Qu’est-ce que ce court mais extraordinaire pontificat a apporté dans le travail de l’ « Église post-conciliaire » ?

Il a arraché le Concile – qui était aussi « son » Concile et dont il était l’un des protagonistes – aux griffes des modernistes et a opposé à leur herméneutique de la rupture son herméneutique de la continuité. Le Concile n’a pas été une révolution qui a jeté tout ce qui était ancien par-dessus bord, mais une tentative de traduire la vérité révélée, le trésor de la foi de l’Église, dans un langage moderne. Le premier père conciliaire fut le pape Pie XII, dont les sermons, les discours et les encycliques ont contribué à préparer le Concile, un fait qui, à lui seul, conduit à considérer l’idée d’une rupture comme une absurdité. Malheureusement, certains des textes du Concile ont été dilués par la suite et certaines ambiguïtés sont devenues une porte d’entrée pour les aventuriers théologiques qui se sont référés plus tard à « l’esprit du Concile » parce qu’ils n’avaient pas le soutien des textes du Concile. Benoît XVI a corrigé ces erreurs et ces déviations malencontreuses avec une clarté unique. Cela inclut également le fait qu’il a levé l’interdiction absurde de la messe tridentine, car ce qui avait été bon, juste et saint pendant des siècles ne pouvait pas soudainement être mauvais.

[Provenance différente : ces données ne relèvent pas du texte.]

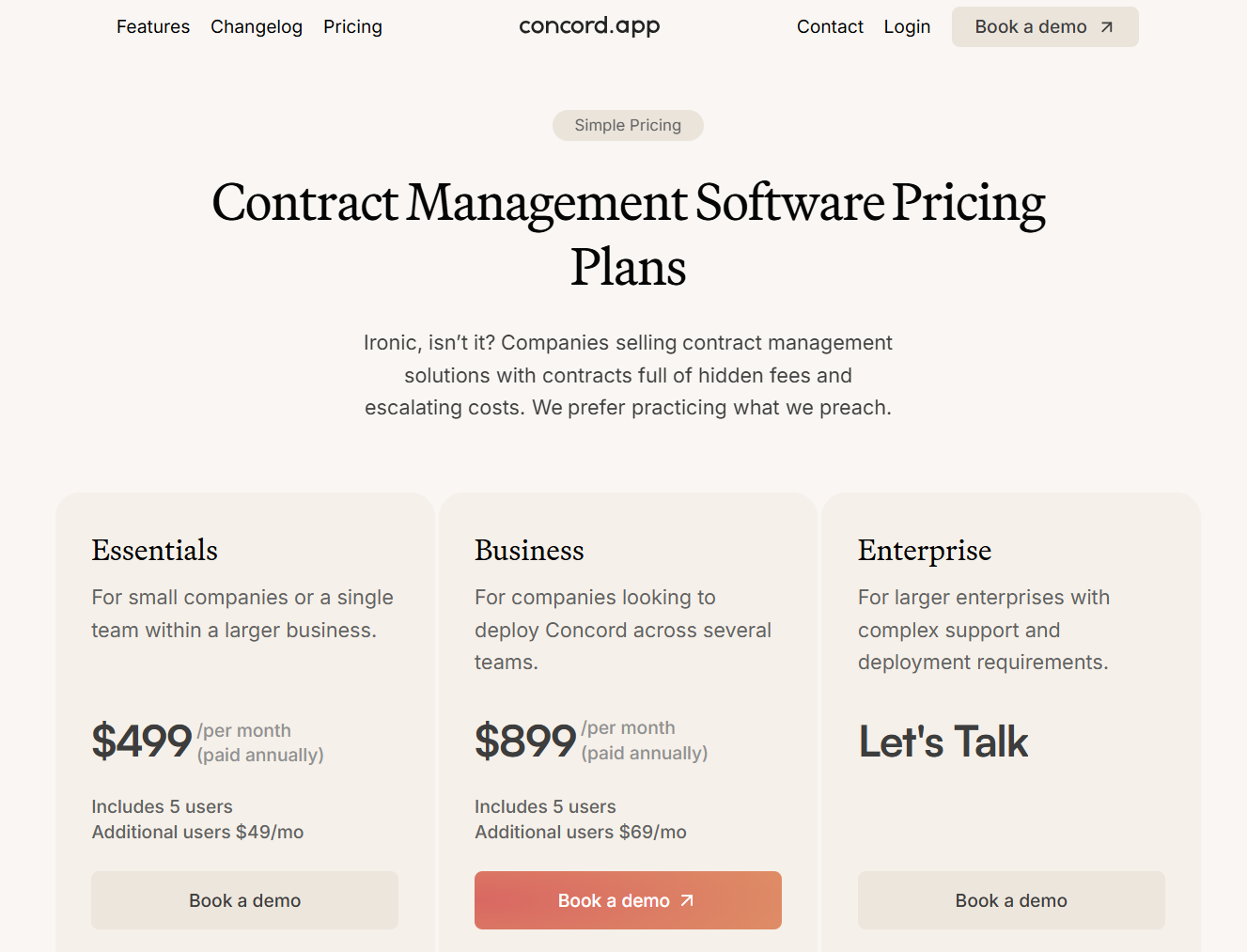
Task: Click Book a demo under the Enterprise plan
Action: coord(1010,900)
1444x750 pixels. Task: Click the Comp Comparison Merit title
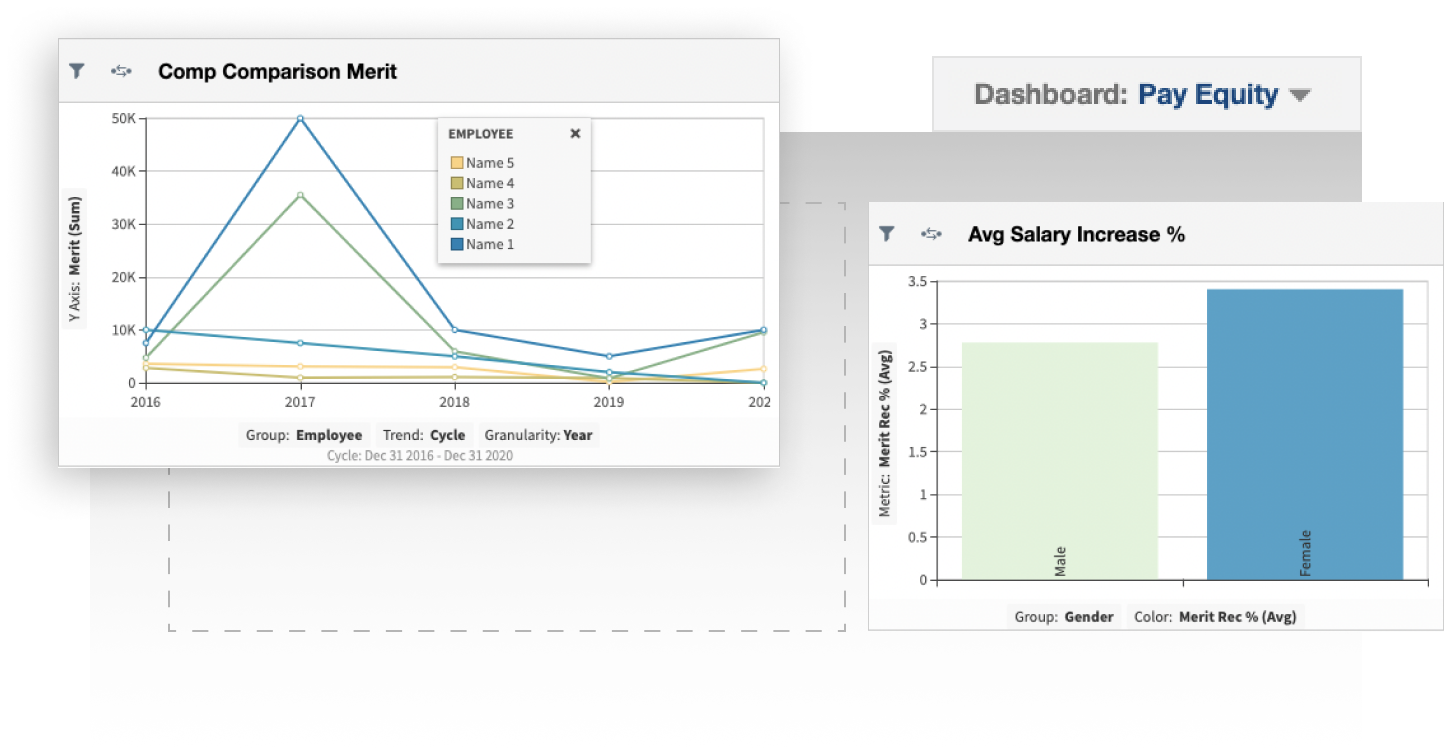point(278,71)
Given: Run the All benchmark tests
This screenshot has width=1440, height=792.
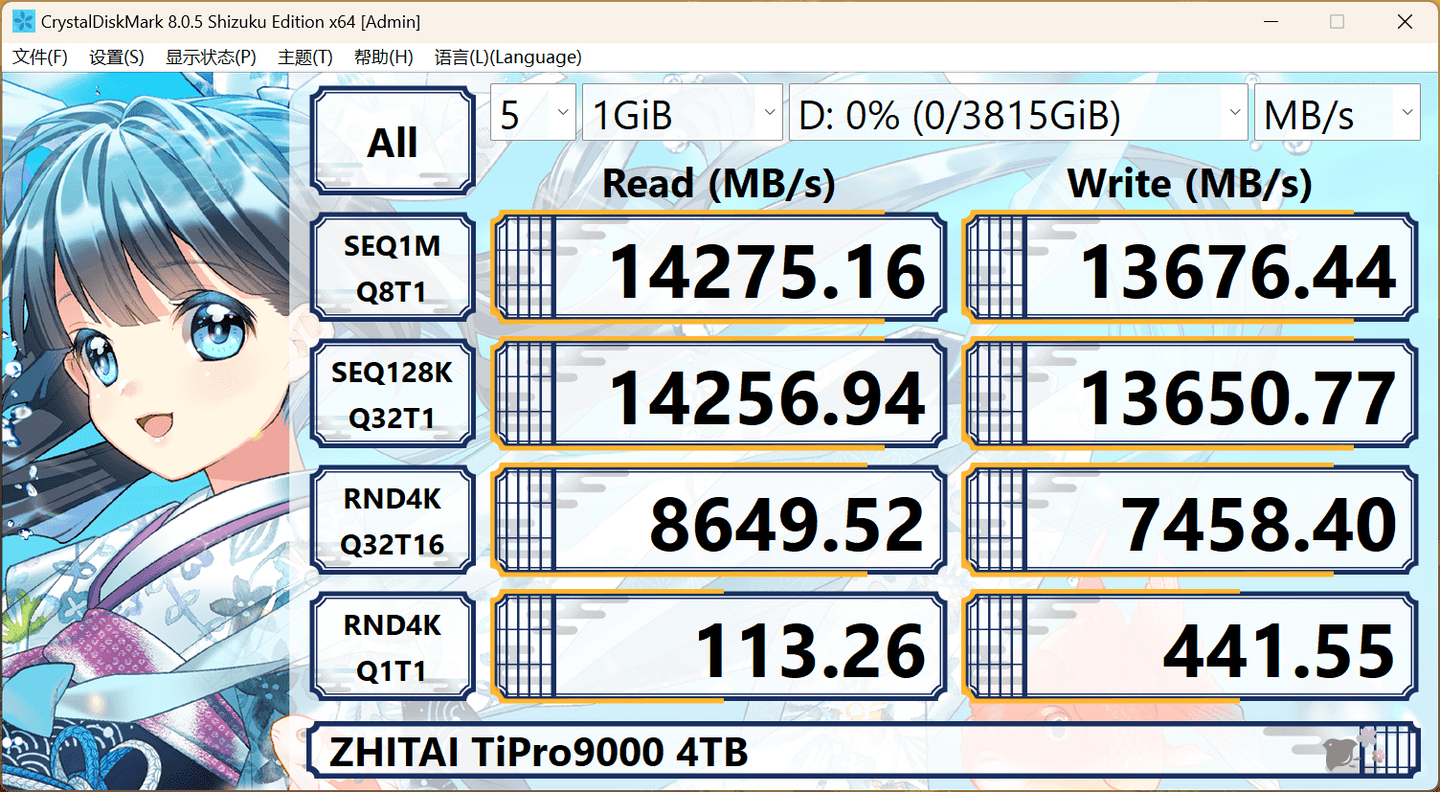Looking at the screenshot, I should point(392,140).
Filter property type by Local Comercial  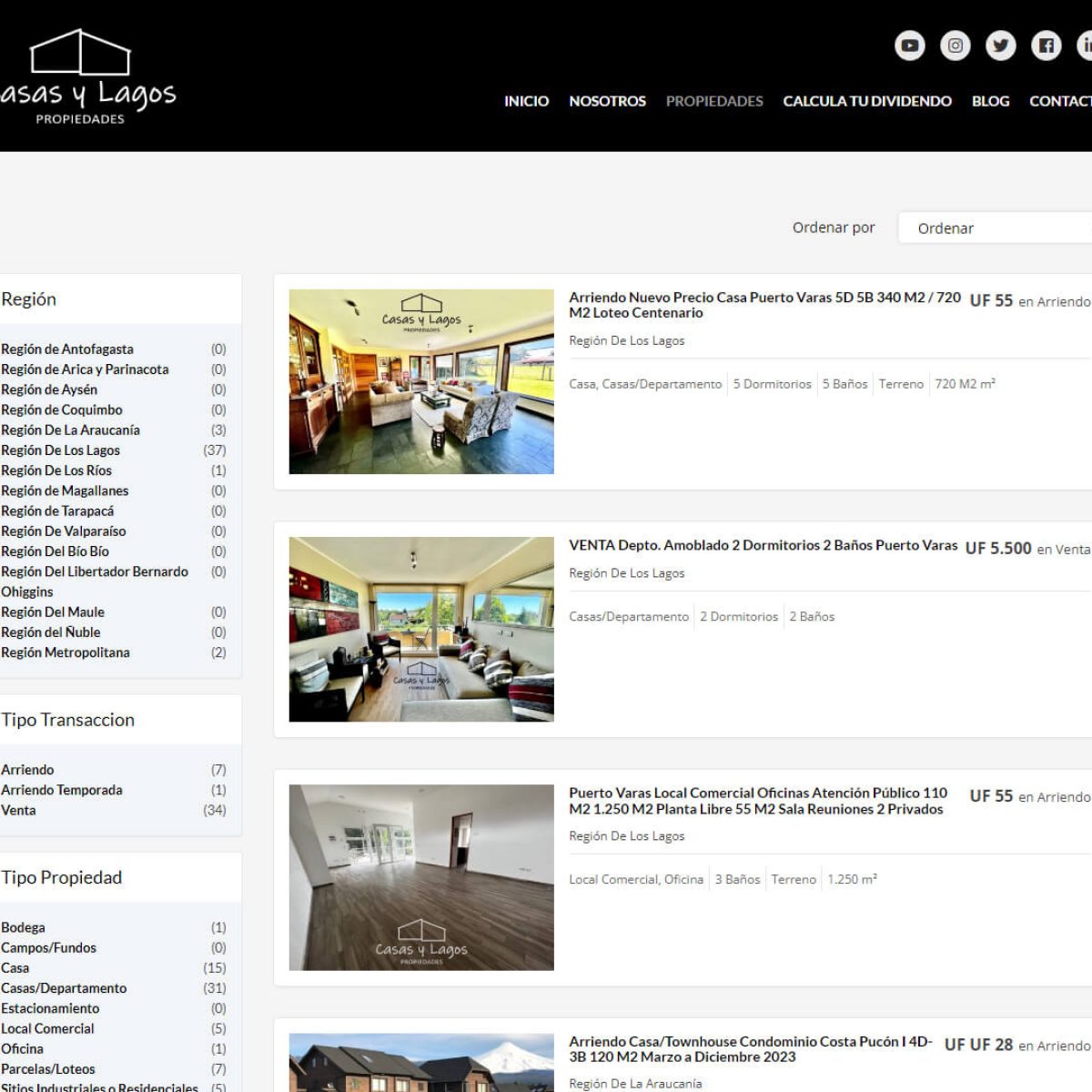point(47,1028)
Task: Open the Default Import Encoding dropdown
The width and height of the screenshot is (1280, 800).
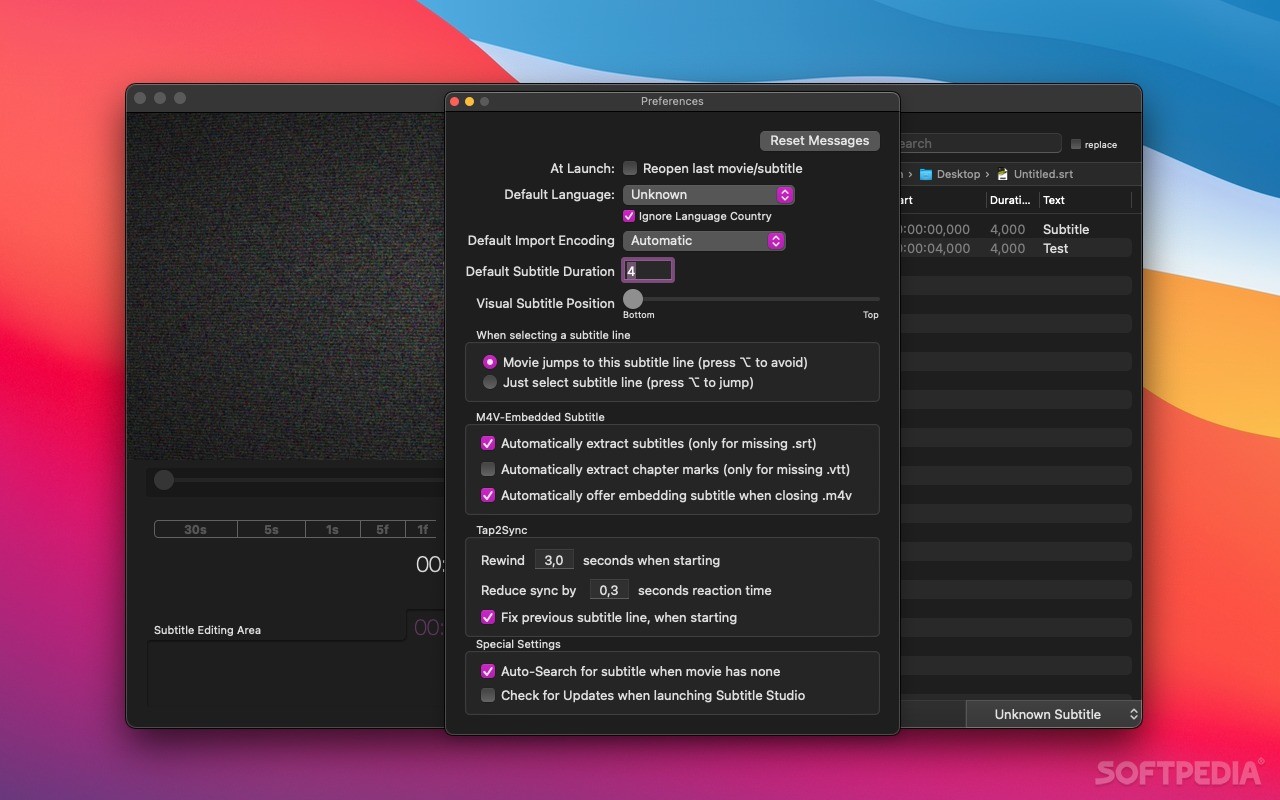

Racontez-nous ce qui s’est passé à l’occasion du voyage de Benoît XVI en Espagne.

En 2003, j’avais publié une étude sur la relique du « Santo Caliz », le calice de Jésus vénéré aujourd’hui dans la cathédrale de Valence. Lorsque l’on a appris que Benoît XVI se rendrait à Valence pour la Rencontre mondiale des familles en juillet 2006, j’ai obtenu une audience et j’ai informé le pape du contexte de la vénération de cette relique et des indices de son authenticité. Il fut tellement impressionné qu’il demanda à pouvoir consacrer avec ce calice à Valence, en utilisant l’ancien Canon romain, qui était autrefois prononcé par les Papes, qui avec l’expression « et hunc praeclarum calicem« , consacraient précisément « ce glorieux calice ». C’était un signe merveilleux de la continuité de la tradition apostolique et un aperçu des premiers jours de l’Église.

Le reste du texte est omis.